# [The problem]
Your job with the data below is to output exactly the lines from the one holding "Traffic Wonders (707, 2058)" down to the one holding "Home (161, 119)", both included, and no others.
START Data
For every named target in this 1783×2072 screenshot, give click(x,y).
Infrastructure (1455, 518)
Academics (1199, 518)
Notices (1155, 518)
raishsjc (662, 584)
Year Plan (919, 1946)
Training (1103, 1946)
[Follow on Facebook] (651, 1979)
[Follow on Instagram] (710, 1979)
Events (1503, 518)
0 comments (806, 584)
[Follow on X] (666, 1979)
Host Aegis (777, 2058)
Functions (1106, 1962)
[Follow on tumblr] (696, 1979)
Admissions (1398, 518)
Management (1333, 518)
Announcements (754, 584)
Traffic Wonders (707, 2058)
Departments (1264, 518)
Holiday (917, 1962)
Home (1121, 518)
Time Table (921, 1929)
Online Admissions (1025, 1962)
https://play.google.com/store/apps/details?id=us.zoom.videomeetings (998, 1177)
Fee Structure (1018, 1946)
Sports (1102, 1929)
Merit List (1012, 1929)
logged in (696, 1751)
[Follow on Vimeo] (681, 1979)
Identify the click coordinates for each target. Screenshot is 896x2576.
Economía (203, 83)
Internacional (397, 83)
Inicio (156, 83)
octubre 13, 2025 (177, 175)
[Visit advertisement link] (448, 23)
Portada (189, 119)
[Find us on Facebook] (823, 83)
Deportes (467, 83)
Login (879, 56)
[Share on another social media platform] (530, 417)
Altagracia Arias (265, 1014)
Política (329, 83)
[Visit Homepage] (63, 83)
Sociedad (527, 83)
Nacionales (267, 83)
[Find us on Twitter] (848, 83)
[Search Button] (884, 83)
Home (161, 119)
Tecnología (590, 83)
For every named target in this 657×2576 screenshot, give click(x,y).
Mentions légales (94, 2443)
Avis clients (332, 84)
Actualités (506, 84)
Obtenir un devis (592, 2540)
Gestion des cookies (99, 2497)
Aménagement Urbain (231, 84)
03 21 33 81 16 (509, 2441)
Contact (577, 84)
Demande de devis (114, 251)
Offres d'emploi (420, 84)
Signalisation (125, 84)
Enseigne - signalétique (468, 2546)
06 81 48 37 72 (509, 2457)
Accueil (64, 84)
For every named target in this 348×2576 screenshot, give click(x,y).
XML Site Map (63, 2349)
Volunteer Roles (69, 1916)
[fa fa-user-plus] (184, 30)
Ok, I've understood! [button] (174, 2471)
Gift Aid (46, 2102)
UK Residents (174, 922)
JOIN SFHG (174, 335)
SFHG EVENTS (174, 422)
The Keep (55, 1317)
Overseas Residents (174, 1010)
END Data
# [Written response]
Traffic Wonders (707, 2058)
Departments (1264, 518)
Holiday (917, 1962)
Home (1121, 518)
Time Table (921, 1929)
Online Admissions (1025, 1962)
https://play.google.com/store/apps/details?id=us.zoom.videomeetings (998, 1177)
Fee Structure (1018, 1946)
Sports (1102, 1929)
Merit List (1012, 1929)
logged in (696, 1751)
[Follow on Vimeo] (681, 1979)
Identify the click coordinates for each target. Screenshot is 896x2576.
Economía (203, 83)
Internacional (397, 83)
Inicio (156, 83)
octubre 13, 2025 (177, 175)
[Visit advertisement link] (448, 23)
Portada (189, 119)
[Find us on Facebook] (823, 83)
Deportes (467, 83)
Login (879, 56)
[Share on another social media platform] (530, 417)
Altagracia Arias (265, 1014)
Política (329, 83)
[Visit Homepage] (63, 83)
Sociedad (527, 83)
Nacionales (267, 83)
[Find us on Twitter] (848, 83)
[Search Button] (884, 83)
Home (161, 119)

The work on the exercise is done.